10.2.06

Zuído, a mulher-perplexidade com pátina - III

Ode à água
Estes hábitos diários como o do banho enchiam-lhe de alegria a casa. A roda-viva de quem procura coisas em gavetas rectangulares e gavetinhas quadradas, mais com um presto palpitante do que com a pressa de cumprir horários fazia-a, invariavelmente cantarolar. Depois, era todo o ritual do que se abre como pela primeira vez: a nova ordem que nasce da desordem. Retirar as vincas a tolhas lavadas, desdobrar para novo uso, a colocação suave e aparentemente desmazelada sobre um banco antes nu; um pijama que se escolhe - camisola que se tira pela cabeça, carcela aberta, numa fúria, ou casaco que se vai entreabrindo em noites de amor mais compassado?, a tremura de mãos que se alojam entre o tecido e a carne morna, as volutas de uma pele em requebros de escorregadia, pantanosa, movediça arena, a inebriante perdição de dedos entre cabelos ainda húmidos na raiz. Optar, optar que é uma pressa! Escolher as roupas mais pequenas, ou o que é mais quente e confortável e abraça os mais sensíveis lugares do corpo, ou o que seja preciso retirar dali a escassos minutos como prisão que se arremessa para longe, quando o turco envolvendo os cabelos ainda guarda a calidez que lhes trouxe a água e alguém mais apressado do que ela - não sabendo assim sensível a temperaturas a pele que recobre a nuca - quer colher um fruto que se tolhe até de aragens que a casa não tem. Os pés já nus ansiando a água quente, recurvados fora dos chinelos de tecido bordado, um quadro de Fragonard ao qual se pede quietude, para que as maçãs do rosto se façam mais rubras sob o olhar em malícias de vapor (ah, esse culpado!). O último arrepio, peças fora, quando o tecido macio descobre a pele que se eriça, as ânsias de água quente, a precipitação para lugares onde as gotas caiam, convidando à luxúria do calor inimitável. O alívio de um ahhh sustenido, um nicho ainda de ventre materno, um recurvar-se sobre si, clave de sol ou fá. O riso que brota de dentro da alma, o âmago rendendo-se à mornaceira do líquido. Um abraço inigualável.
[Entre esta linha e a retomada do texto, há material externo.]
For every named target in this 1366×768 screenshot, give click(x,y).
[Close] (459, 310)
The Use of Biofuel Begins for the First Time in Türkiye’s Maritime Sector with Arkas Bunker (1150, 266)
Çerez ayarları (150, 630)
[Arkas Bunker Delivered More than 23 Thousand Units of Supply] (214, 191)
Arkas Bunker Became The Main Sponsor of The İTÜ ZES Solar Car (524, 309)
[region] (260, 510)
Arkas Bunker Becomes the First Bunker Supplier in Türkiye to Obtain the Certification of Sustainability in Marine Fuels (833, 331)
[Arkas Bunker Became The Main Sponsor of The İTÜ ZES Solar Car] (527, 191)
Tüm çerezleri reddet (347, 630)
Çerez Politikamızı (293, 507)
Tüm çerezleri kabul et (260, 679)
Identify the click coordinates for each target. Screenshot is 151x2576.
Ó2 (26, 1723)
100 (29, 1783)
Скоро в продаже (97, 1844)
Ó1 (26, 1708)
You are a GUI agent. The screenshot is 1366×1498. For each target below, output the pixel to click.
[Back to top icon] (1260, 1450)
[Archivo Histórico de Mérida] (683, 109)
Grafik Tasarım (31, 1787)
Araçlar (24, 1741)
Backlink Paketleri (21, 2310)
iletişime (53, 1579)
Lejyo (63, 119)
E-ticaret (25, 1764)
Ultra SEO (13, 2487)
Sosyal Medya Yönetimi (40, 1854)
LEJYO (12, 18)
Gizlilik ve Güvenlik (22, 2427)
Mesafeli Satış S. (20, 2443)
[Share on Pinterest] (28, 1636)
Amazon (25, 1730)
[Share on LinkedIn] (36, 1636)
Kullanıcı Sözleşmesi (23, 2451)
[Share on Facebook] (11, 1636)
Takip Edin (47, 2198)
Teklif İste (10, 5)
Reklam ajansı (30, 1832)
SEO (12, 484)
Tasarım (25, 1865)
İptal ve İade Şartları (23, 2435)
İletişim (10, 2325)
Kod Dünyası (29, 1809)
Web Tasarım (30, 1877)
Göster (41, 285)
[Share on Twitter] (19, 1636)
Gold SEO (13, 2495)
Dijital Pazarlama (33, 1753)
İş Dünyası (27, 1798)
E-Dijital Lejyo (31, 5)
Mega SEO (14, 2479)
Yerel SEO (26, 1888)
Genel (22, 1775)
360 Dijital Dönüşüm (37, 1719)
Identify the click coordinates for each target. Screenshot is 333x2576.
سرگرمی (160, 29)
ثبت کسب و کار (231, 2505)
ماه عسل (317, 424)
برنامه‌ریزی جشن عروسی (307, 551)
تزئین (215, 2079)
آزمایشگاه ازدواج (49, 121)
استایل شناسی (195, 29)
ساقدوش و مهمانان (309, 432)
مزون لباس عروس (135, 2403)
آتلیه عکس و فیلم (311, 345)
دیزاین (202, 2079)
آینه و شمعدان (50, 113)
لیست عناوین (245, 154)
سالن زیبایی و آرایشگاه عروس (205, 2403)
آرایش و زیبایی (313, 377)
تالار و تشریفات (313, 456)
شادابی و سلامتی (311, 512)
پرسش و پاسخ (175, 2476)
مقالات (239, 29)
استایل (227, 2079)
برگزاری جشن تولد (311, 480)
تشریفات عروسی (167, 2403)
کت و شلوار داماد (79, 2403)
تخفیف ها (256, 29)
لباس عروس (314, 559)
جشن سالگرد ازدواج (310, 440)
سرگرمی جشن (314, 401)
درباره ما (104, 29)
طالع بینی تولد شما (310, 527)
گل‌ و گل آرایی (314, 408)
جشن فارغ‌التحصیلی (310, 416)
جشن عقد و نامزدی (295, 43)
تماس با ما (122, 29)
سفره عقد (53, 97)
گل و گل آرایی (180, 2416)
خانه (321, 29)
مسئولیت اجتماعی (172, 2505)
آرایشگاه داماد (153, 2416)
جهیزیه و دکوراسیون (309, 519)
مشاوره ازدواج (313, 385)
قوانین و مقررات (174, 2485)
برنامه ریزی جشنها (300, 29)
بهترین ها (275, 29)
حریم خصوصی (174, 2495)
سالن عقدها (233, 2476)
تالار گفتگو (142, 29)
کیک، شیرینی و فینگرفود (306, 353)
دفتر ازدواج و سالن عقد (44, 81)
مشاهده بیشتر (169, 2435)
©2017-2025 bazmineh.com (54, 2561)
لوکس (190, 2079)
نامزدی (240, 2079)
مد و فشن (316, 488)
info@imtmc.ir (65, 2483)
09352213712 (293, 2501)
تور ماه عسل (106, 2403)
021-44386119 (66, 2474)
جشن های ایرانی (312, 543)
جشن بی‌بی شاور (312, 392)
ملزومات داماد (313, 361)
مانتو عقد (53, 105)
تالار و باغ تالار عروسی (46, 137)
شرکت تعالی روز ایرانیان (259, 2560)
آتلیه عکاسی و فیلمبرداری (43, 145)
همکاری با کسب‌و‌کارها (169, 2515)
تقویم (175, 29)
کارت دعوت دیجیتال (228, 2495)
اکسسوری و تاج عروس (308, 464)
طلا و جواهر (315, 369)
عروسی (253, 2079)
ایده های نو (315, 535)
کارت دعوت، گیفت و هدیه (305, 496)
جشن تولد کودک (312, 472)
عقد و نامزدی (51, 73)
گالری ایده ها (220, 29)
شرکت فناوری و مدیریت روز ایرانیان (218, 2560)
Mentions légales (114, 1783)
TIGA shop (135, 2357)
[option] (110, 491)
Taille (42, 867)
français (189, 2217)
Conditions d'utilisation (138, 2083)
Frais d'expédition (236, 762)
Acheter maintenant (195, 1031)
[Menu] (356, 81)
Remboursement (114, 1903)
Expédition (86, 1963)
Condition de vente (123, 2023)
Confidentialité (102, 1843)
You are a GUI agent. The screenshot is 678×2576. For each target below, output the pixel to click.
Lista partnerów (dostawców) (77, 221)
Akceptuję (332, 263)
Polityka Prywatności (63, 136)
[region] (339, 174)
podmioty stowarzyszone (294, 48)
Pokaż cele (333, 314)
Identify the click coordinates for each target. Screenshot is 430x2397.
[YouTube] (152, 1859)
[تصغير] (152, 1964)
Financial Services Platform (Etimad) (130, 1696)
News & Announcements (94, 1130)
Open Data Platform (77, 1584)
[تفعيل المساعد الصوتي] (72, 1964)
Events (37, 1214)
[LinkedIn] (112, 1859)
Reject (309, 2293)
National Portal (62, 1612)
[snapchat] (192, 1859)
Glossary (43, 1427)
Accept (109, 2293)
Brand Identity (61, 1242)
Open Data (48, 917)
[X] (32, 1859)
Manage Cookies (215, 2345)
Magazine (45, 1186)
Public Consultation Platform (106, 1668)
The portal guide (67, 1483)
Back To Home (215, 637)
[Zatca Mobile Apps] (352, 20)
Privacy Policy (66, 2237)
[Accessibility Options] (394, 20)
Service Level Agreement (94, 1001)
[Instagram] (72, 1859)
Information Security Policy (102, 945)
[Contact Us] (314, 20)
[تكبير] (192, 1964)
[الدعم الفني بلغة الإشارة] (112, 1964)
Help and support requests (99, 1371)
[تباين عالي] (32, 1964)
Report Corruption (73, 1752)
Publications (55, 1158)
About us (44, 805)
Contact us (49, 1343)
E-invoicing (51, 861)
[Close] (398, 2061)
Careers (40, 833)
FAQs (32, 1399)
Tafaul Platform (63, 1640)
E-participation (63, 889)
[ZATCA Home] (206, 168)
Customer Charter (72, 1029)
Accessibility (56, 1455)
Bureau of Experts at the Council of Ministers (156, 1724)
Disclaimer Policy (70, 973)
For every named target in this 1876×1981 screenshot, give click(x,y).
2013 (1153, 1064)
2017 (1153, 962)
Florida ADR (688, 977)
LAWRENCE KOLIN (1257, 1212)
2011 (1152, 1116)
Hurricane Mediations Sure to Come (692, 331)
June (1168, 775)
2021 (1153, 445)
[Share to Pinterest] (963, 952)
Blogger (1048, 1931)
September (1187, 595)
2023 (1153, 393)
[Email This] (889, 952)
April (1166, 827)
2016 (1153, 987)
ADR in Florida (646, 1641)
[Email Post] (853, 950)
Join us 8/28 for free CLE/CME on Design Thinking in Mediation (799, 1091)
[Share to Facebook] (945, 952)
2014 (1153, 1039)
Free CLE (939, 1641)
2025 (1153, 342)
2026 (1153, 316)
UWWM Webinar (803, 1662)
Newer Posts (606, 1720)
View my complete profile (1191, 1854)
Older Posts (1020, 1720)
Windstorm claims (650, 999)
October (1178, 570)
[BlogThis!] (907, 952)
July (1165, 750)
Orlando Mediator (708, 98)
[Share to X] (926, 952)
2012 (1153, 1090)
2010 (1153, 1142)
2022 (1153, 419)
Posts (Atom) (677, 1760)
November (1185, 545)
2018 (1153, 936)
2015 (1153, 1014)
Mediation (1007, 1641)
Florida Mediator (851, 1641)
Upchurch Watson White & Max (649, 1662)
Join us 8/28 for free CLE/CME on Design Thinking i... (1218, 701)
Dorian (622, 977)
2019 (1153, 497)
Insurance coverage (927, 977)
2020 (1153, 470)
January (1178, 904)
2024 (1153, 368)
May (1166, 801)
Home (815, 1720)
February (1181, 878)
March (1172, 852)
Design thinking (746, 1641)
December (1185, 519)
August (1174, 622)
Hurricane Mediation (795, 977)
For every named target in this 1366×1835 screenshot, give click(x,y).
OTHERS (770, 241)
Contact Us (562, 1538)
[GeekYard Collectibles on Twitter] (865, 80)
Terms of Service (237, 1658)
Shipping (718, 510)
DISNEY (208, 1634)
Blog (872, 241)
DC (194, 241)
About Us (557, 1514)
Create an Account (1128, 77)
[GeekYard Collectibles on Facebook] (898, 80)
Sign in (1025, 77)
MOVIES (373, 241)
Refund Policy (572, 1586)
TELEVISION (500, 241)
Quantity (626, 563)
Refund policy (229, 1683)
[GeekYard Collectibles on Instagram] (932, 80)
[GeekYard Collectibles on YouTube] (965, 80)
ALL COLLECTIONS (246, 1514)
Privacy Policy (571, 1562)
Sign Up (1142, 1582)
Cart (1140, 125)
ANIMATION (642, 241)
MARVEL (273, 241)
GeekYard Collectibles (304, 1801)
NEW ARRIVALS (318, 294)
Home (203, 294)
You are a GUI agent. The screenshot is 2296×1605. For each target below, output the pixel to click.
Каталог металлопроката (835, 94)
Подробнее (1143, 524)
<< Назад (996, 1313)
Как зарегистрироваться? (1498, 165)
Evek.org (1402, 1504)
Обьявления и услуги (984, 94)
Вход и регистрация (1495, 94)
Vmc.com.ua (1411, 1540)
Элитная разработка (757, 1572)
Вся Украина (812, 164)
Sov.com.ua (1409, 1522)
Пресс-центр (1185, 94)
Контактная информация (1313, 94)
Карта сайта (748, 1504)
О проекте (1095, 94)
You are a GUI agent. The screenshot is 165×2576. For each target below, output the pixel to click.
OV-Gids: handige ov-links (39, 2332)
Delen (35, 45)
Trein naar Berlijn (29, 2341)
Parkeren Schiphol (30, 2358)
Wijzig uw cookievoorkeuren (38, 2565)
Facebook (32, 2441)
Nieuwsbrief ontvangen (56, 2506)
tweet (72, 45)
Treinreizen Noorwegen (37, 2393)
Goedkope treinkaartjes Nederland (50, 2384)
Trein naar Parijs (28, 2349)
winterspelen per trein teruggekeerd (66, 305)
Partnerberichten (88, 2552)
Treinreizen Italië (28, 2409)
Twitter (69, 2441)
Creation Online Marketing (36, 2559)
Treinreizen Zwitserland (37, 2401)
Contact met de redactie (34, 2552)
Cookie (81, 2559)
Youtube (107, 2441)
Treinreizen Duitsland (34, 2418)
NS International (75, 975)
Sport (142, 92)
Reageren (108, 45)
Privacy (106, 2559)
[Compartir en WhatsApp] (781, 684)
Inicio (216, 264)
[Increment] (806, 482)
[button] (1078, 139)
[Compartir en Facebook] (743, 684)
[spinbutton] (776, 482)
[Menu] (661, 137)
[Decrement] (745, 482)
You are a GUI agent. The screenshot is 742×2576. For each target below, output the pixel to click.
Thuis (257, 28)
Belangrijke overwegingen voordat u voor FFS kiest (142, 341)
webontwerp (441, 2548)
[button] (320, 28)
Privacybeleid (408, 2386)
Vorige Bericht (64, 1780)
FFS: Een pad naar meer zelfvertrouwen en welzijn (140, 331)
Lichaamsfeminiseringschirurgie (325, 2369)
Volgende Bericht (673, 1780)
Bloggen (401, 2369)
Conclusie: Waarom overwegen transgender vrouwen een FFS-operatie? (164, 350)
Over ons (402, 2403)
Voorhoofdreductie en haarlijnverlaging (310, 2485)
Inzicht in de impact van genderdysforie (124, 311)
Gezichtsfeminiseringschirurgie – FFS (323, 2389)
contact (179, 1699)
Pensando que nada vivifica como a água, acontecia-lhe renascer, esquecer ou até resolver os maiores problemas sem lhe ter sido necessária a beatífica noite de sono: ondina, sentia-se klimtiana e refeita de pazes com o mundo quando deixava que sobre si corresse a quentura alada da água. Esse crime cometia: como Mélusine quando estava a sós, mergulhava na féerie que é estar-se fora do mundo. Para sempre, para sempre ter sido ab-so-lu-ta-men-te feliz quando a hora do banho lhe trazia memórias de lugares (de) onde não se regressa. Os sortilégio de viver em pleno ar; para sempre no éter um corpo ser vertical, quando tudo nele nasceu para redondos, cálidos, aquáticos movimentos ondulatórios. Mélusine, serpente alada; ela, peixe de fogo, uma miragem funâmbula por entre os vapores que se enovelam do líquido sagrado. Um banho, um duche podem ser cerimónias de iniciático recorte, cultos de paganismo: sonoridade, odores, papilas gustativas, sensações tácteis... olhos fechados. A alma sobe com a água evaporada e percorre todos os lugares por onde mais ninguém passe, como as vozes que nos Himalaias oram, desejos levados para longe, preces por entre os farrapos que o vento agita.